We hear you’re known as the Jerry Maguire of Lebanon from your days at Interperformances. How does one get that title?
That is the title I am most proud of. It stems from my first career (and true love) as a basketball agent. I had the pleasure of working with some incredible people around the world and was able to combine my lifelong passion/love for basketball with my legal training. I would not trade that experience for anything, except for maybe a night with Scarlett Johansson. (Oops, I believe she is married now.)
Judging from the comments on Bitter Lawyer, lawyers seem like an intensely horny, under-sexed bunch, including the married ones. Is there something about the profession that makes it more prone to infidelity?
I think that law is a very challenging field, demanding in so many ways. But the most demanding element may just be the vast amount of time lawyers tend to work. When you work that hard you really want to come home and be appreciated. Your window for enjoyment is so limited before you have to get back at it. If you are coming home and finding that you have a whole new set of hurdles and challenges on the home front to navigate, I think you are going to find that, in short order, you become burnt out.
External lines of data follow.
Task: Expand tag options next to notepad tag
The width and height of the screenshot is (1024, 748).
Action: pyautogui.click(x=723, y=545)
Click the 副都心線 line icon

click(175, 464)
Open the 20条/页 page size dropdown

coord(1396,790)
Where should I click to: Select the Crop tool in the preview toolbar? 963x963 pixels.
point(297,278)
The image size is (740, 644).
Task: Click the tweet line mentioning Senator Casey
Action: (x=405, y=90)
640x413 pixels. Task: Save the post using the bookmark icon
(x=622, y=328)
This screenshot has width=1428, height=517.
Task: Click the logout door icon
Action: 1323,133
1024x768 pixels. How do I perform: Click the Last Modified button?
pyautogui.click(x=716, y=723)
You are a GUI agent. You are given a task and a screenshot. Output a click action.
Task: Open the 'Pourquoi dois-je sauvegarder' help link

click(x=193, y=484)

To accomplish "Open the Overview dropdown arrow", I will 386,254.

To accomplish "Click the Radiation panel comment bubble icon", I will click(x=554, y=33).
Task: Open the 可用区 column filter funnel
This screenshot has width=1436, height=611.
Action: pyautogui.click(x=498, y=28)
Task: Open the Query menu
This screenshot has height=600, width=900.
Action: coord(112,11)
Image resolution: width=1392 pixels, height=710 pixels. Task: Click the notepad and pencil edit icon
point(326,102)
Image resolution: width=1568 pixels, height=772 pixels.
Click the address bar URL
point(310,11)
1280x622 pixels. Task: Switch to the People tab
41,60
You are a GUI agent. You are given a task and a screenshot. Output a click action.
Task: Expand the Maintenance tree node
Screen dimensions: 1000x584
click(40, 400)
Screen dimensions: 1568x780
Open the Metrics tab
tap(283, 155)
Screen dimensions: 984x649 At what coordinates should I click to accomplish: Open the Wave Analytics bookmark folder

We tend to rejuvenate ourselves with a two-week vacation, but truthfully, we need much more than that. We need an understanding partner, we need physical intimacy, we need variety and laughter. The bottom line is, if you’re not getting those things at home, and you’re working like a maniac, you are going to find someone else who will make you happy. They call it the law of attraction for a reason.
When you talk about Ashley Madison, it’s almost as if you’re building a case, bringing dispassionate, reasoned analysis to a taboo issue. Has your legal training helped you change the way people think about infidelity?
Good marketing is often about building a case for your product. In this instance, our product is very controversial, and so you have to begin your “argument” in a staged approach. For a lot of important social issues there is compelling and worthwhile research that needs the proper dissemination, and truthfully the creators of the research are not always the best people to articulate their findings. Nor is the media, or (even worse) a politician, an appropriate champion.
Often times you find that businesses, whose motivations are the most transparent, are the ones best suited and most heavily invested in messaging a paradigm change (which often equals a business opportunity). I may not convince those who believe infidelity is “wrong” to start believing that it is “right,” but I am positive that I have helped people accept that it is part of the human condition, and that if we start asking the question “why” people cheat, we might find some interesting answers.
Do you get a lot of hate mail?
I get a much greater show of support than I do detractors. I am positive that a number of your readers out there truly love and care deeply for their partners, but they are miserably unhappy with their sex lives. Their children, their home, their friends and extended family life are way too important for them to even consider altering (let alone abandoning), and so they continue to be unhappy. But I am not so sure that is at all fair, and in our opinion, they should not have to suffer anymore. That is what Ashleymadison is for.
We can’t let this slide. Your name is Noel Biderman. Did you ever consider yourself a bitter lawyer?
I’m 100 percent as bitter as they come. What I like to jokingly tell people critical of my current role is that my mother is finally proud of her son’s career. After all, I used to be a lawyer.